Technology developed for future hybrid vehicles has been adapted by Visteon to improve fuel economy and reduce emissions during town driving.
The SpeedStart 12 uses an integrated starter-generator (ISG) to shut down the engine when the vehicle is stationary and quickly restart it when the driver’s foot moves from brake to accelerator.
There is a claimed five per cent improvement in economy and carbon dioxide emissions over and above the new European Drive Cycle requirements, the test programme from which official mpg figures are derived. This saving is even bigger in long periods of town driving and will be seized upon by manufacturers struggling to meet European regulatory commitments. Car makers have signed up to a CO2 emissions target of 140g/km, or 49mpg, by 2008.
SpeedStart, which had been tested on a Ford Mondeo, achieves this improvement by eliminating idling in stationary traffic and improving generating efficiency.
Stop-start systems have been tried in the past, notably by Volkswagen, but with a conventional alternator and starter motor driveability was poor because it took too long to restart the engine.
It had been thought that it would be impossible to achieve reasonable levels of driveability in hybrid vehicles until 42V electrical systems were adopted. Visteon has achieved a start-up time of only 400m/secs, which is almost imperceptible. It sees SpeedStart 12 as bridging the gap until the arrival of 42V systems at the end of this decade.

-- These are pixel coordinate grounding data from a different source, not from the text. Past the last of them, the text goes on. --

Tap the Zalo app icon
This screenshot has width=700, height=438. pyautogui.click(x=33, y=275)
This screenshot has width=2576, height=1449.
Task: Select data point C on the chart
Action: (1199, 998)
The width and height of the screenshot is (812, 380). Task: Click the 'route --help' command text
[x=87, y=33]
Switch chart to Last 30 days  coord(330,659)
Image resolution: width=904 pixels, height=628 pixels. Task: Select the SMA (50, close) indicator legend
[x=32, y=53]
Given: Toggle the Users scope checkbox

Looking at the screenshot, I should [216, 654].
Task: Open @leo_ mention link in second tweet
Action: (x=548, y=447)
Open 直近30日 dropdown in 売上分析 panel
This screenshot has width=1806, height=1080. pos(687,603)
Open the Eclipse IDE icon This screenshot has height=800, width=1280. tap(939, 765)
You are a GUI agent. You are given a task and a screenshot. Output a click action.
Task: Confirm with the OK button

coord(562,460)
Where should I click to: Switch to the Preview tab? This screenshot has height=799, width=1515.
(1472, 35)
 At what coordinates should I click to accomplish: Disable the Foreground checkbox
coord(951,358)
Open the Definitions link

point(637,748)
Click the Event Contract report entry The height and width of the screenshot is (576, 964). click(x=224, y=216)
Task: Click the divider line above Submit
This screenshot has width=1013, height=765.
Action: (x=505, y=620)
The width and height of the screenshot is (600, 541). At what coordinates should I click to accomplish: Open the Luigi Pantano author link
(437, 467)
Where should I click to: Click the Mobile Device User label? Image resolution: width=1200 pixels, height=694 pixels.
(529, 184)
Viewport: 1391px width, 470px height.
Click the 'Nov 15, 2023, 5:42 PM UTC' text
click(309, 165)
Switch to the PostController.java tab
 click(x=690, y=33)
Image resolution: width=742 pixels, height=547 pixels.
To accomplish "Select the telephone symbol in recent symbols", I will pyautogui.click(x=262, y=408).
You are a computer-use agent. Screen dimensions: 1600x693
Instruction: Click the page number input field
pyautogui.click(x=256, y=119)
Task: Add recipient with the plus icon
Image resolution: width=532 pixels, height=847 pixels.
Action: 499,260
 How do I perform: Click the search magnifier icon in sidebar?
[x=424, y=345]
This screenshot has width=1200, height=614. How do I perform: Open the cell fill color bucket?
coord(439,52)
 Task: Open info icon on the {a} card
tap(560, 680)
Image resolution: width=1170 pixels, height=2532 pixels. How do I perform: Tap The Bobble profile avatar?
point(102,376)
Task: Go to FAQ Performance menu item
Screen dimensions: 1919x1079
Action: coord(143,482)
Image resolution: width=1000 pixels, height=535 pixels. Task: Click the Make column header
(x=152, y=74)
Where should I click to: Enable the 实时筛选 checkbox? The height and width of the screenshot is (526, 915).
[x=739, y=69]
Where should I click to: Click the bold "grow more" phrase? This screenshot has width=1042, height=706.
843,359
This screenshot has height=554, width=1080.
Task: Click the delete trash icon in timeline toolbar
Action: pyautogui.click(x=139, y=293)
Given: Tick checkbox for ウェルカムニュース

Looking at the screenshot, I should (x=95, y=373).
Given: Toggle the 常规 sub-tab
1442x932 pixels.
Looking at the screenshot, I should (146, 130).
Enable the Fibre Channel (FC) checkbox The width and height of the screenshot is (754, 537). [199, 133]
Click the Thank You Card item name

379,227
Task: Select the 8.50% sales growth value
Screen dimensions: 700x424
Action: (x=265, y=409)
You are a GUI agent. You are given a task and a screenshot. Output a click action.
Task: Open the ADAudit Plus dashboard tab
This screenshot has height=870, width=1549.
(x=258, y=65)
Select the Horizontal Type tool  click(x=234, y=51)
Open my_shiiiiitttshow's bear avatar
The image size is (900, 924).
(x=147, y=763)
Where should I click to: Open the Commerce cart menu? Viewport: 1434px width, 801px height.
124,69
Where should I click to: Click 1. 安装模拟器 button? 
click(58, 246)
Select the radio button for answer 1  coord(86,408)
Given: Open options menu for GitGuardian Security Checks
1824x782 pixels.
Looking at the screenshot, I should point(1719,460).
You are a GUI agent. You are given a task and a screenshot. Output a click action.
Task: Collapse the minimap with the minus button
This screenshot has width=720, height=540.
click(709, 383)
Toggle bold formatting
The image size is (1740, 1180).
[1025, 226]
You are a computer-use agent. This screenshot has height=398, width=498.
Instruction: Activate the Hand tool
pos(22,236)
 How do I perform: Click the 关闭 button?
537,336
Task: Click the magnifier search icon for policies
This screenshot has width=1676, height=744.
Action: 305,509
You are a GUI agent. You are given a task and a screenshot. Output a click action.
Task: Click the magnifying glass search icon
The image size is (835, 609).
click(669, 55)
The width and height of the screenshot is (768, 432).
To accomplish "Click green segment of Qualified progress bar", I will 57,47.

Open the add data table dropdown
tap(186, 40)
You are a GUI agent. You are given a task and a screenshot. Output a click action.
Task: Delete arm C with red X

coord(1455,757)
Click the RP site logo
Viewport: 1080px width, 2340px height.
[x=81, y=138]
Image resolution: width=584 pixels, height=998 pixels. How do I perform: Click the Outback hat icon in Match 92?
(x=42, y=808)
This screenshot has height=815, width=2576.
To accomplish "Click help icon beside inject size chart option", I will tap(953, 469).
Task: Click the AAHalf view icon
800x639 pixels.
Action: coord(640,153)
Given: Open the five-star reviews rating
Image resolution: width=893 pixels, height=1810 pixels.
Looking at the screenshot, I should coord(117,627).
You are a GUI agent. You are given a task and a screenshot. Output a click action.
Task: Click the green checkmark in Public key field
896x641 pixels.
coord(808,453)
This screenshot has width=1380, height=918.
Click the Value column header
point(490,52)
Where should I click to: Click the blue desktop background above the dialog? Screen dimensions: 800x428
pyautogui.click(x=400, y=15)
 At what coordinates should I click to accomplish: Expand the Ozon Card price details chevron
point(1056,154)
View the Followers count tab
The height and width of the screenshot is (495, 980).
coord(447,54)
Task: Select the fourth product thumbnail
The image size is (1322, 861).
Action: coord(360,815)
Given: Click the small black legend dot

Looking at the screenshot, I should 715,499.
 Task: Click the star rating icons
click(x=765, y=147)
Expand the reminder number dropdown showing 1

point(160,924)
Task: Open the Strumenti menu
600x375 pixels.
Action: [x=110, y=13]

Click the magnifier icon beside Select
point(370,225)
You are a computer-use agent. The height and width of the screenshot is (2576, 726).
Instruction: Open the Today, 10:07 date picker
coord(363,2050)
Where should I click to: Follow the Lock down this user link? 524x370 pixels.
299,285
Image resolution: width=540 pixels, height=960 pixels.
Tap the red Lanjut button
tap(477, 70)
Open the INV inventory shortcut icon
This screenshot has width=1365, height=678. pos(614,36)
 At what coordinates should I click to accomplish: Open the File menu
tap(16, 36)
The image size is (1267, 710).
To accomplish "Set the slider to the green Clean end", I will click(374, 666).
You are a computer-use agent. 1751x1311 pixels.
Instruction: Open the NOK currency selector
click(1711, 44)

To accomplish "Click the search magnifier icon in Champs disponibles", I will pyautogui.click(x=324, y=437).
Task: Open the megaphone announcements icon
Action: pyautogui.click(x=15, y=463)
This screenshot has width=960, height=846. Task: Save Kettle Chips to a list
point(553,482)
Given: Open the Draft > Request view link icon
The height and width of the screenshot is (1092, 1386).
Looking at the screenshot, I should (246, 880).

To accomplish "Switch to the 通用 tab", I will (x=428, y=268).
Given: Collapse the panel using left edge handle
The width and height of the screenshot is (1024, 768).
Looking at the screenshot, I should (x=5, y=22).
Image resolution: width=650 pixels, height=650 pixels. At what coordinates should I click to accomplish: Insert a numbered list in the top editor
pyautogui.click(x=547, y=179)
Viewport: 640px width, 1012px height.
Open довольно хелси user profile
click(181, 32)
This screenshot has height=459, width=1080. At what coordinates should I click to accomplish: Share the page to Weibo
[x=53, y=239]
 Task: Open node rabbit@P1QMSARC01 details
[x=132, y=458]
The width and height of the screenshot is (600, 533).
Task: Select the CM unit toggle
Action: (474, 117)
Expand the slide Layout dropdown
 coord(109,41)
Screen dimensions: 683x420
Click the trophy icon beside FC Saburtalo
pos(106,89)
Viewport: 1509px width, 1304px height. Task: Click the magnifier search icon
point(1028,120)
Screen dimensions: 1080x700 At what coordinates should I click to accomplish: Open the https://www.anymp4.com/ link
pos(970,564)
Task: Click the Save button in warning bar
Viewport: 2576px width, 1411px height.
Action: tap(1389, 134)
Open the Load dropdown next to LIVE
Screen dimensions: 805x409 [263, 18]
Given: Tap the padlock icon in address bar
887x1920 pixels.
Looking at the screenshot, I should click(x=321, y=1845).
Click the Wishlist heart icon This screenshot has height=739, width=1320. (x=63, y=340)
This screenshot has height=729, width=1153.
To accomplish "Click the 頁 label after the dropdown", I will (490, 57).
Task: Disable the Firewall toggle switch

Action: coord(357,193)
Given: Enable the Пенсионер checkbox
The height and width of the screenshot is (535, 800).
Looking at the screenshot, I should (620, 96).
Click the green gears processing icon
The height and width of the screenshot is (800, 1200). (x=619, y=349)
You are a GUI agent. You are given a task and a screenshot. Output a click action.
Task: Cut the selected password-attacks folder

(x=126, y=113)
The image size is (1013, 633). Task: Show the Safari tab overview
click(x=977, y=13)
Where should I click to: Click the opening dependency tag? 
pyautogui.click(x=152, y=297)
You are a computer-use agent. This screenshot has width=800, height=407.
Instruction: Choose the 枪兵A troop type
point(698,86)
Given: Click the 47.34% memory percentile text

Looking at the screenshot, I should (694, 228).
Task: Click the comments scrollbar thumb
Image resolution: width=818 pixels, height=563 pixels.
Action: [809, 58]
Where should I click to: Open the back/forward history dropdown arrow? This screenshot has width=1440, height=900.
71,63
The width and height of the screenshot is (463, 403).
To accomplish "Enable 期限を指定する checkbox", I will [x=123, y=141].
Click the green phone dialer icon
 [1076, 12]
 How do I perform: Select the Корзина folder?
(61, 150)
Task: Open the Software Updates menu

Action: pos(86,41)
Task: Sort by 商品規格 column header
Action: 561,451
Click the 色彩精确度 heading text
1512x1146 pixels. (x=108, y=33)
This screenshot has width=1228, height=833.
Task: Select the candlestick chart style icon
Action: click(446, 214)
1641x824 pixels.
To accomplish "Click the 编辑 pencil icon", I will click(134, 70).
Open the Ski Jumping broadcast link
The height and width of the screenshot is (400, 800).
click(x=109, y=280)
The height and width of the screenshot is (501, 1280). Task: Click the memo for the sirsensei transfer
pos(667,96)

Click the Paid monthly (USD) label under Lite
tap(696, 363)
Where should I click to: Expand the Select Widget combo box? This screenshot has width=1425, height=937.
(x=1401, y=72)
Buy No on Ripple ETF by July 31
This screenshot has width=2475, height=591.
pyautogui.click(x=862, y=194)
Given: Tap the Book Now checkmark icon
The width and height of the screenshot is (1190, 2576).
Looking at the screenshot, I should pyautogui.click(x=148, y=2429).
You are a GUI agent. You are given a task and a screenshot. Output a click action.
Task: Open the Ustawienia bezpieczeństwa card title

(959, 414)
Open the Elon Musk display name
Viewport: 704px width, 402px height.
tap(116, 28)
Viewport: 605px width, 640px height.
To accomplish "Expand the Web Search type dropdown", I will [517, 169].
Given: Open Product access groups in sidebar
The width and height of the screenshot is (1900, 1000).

The SpeedStart ISG uses a switched reluctance electric motor. This is a brushless motor offering better efficiency and more torque than a design-based on a conventional alternator. In hybrid systems such as that being developed for vans by Imperial College and Iveco or Honda’s Integrated Motor Assist, the integrated motor-generator is also used as a source of motive power and it is normally mounted in line with the crankshaft. SpeedStart 12’s ISG is belt-driven for reasons of cost and packaging flexibility, and is easy to fit to existing vehicles.
Miniaturised control electronics fit into a package of a similar size to a normal alternator. This is connected to the cooling system to maintain a stable temperature.Visteon worked with a specialist to develop the belt system. ‘We’re confident we can produce a system for any application,’ said Mike Dowsett, Visteon advanced powertrain systems manager.
The system’s other key component is a high-performance lead acid battery developed for marine applications and capable of deep discharge and fast recovery.
Electronics monitor battery condition and override the engine cut-out if the battery is in danger of becoming too discharged.
Improved generating capacity and 20 per cent greater efficiency compared with an alternator will allow manufacturers to add more features, according to Visteon. ‘The power limit of an alternator is about 2kW,’ said Dowsett. ‘They will run out of power in around 2006.’
Visteon believes the add-on cost of the SpeedStart system is about E150 (£103). It could be introduced by 2005-6 and is likely to find favour in family and executive models. It can crank petrol engines up to a 3-litre V6 at temperatures as low as -30 degrees C.
Diesels might need to retain a starter motor to cope with low temperatures, but the emissions benefits are potentially greater.